As the standoff between India and China at the Line of Actual Control (LAC) in eastern Ladakh continues, UN Secretary-General Antonio Guterres has said that he is monitoring the rising border tensions and urged both countries not to do anything to heighten it.

“We are obviously looking at the situation and we would urge all the parties involved to avoid any action that would make the situation more tense,” Guterres’ spokesperson Stephane Dujarric said on Wednesday.

On being asked about US President Donald Trump’s offer to “mediate or arbitrate” the dispute between the two Asian giants, he said: “That would be for the parties involved to decide who they would want to mediate. This is not for us to opine.”

US President Donald Trump on Wednesday made a surprise offer to mediate between India and China over what he calls “their now raging border dispute”.

“We have informed both India and China that the United States is ready, willing and able to mediate or arbitrate their now raging border dispute. Thank you!,” President Trump tweeted on Wednesday.

Several areas along the LAC in Ladakh and North Sikkim have witnessed major military build-up by both the Indian and Chinese armies recently, in a clear signal of escalating tension and hardening of respective positions by the two sides even two weeks after they were engaged in two separate face-offs.

The nearly 3,500-km-long LAC is the de-facto border between the two countries.

Indian and Chinese troops have remained engaged in an eyeball-to-eyeball situation in several areas along the LAC in eastern Ladakh, signalling that the standoff could become the biggest military face-off after the Doklam crisis in 2017.

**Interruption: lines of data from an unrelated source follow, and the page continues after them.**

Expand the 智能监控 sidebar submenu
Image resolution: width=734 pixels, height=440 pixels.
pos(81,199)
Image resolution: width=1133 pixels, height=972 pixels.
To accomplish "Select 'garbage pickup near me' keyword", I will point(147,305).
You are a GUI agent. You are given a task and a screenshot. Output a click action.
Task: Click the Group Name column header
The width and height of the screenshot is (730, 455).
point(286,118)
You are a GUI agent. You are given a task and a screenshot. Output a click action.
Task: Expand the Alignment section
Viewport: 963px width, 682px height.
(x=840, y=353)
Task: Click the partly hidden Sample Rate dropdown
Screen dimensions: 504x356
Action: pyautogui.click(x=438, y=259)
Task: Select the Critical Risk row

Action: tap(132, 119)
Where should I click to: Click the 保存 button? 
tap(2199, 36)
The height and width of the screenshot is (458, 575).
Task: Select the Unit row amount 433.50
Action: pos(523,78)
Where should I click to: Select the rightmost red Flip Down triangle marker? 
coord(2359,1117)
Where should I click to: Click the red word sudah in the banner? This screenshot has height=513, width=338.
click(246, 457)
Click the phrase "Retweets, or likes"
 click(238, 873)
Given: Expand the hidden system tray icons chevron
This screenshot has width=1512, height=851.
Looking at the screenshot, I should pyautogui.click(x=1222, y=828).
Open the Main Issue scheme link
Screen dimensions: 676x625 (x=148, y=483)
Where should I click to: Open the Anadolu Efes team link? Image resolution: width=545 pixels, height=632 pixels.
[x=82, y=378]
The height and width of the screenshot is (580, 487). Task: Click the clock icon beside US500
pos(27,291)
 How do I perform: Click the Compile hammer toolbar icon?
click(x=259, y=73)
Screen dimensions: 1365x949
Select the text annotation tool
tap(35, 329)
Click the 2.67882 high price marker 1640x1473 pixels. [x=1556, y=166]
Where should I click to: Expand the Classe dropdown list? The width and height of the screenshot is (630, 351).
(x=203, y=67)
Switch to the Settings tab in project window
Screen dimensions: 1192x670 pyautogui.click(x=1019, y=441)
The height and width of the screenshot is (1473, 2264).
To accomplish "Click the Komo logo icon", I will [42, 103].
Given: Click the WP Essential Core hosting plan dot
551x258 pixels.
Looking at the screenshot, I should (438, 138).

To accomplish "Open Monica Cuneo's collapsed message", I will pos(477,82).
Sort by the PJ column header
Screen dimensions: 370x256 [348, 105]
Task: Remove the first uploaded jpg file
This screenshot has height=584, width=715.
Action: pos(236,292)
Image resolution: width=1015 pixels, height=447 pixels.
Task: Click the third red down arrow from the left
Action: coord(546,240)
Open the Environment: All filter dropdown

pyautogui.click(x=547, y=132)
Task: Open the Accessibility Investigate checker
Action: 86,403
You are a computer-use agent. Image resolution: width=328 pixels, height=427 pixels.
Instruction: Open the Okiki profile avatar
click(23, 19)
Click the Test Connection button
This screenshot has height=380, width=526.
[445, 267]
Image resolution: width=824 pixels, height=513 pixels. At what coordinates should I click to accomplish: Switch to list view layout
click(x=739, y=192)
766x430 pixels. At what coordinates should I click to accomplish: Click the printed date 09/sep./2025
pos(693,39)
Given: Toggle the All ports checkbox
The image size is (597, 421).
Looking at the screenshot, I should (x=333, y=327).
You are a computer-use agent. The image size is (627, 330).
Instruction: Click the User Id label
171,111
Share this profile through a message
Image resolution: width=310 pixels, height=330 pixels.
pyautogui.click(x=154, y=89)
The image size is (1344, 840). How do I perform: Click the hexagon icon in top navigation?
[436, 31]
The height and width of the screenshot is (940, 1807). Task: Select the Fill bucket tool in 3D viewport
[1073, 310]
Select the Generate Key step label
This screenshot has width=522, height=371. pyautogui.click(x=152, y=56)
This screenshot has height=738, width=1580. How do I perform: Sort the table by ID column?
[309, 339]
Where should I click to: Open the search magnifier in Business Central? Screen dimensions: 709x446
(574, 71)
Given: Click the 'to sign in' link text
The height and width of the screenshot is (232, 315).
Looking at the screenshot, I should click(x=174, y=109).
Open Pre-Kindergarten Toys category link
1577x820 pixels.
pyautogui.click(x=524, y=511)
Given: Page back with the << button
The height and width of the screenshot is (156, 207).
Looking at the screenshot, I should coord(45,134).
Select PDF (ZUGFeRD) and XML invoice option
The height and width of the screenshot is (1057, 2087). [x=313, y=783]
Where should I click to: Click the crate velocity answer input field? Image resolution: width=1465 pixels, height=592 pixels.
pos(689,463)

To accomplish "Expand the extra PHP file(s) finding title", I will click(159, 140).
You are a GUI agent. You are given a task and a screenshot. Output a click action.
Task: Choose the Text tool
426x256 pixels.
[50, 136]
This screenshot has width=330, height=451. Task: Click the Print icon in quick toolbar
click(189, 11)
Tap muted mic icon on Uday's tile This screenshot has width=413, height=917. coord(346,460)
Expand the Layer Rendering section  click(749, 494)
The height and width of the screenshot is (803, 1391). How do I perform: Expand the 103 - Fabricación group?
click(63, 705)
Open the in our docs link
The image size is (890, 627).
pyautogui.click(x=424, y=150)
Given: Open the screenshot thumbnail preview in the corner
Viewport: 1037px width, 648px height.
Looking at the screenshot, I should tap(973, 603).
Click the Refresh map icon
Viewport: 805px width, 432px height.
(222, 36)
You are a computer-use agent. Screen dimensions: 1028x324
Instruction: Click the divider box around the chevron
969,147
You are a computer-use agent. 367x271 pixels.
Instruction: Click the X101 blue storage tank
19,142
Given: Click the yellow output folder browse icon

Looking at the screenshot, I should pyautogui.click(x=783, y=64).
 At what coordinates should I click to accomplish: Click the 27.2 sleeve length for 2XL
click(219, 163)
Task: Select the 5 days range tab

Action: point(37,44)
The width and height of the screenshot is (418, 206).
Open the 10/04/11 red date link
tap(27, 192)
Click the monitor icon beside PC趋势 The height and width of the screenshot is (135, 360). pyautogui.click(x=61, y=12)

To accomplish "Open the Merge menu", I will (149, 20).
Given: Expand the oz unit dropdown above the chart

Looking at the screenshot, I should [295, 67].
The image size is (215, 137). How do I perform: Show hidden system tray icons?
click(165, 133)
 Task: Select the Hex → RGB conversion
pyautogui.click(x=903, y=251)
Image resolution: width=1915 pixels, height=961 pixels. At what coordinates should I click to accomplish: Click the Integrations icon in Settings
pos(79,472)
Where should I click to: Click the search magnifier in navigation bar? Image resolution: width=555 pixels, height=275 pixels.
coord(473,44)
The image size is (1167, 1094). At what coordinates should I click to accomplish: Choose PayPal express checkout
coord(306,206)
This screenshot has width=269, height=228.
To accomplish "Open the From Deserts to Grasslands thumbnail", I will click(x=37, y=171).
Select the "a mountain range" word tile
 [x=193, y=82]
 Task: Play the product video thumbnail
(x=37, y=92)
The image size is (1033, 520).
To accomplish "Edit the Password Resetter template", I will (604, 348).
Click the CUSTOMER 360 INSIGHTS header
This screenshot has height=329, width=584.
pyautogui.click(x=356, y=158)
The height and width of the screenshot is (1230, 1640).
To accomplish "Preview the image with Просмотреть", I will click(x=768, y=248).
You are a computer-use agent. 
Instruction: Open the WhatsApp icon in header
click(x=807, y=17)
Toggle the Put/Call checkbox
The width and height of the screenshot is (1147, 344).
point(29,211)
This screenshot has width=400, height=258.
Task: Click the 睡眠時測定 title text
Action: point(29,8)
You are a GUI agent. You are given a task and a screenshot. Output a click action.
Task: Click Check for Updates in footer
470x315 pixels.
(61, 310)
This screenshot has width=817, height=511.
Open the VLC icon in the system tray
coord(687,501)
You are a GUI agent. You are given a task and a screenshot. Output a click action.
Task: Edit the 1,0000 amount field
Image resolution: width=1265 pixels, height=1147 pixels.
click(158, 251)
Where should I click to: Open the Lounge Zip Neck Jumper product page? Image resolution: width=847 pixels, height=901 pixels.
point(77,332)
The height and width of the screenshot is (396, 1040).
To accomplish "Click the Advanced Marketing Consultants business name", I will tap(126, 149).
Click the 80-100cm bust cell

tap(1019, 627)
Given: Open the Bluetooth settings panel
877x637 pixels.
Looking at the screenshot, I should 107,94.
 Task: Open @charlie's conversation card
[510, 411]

China has recently accused India of unilaterally attempting to change the status of the un-demarcated border in Ladakh after troops of the two countries were involved in scuffles at Ladakh and Sikkim in which more than ten of them were injured.

On the other hand, Indian armed forces have accused Chinese army of blocking patrols and unnecessarily erecting tents and deploying forces at Sikkim and Ladakh inside Indian territory on the LAC between the two countries.

In the first week of May, 250 Indian and Chinese soldiers clashed with iron rods, sticks, and even resorted to stone-pelting in the Pangong Tso lake area.

In the second week of May, around 150 soldiers of both sides had a face-off near Naku La Pass in Sikkim.

In both the incidents, soldiers sustained injuries.

Earlier, the two counties were in news in June 2017 when India opposed China’s road building at Doklam Plateau that made the entire Sikkim and the “Chicken Neck” near Siliguri (connecting the North-east with the mainland) easily accessible to the Chinese army.

India moved its elite strike corps near Sikkim border to counter the Chinese army’s war drills in Tibet. The dispute ended after 73 days when Chinese People’s Liberation Army and Indian Army withdrew their troops from the disputed site.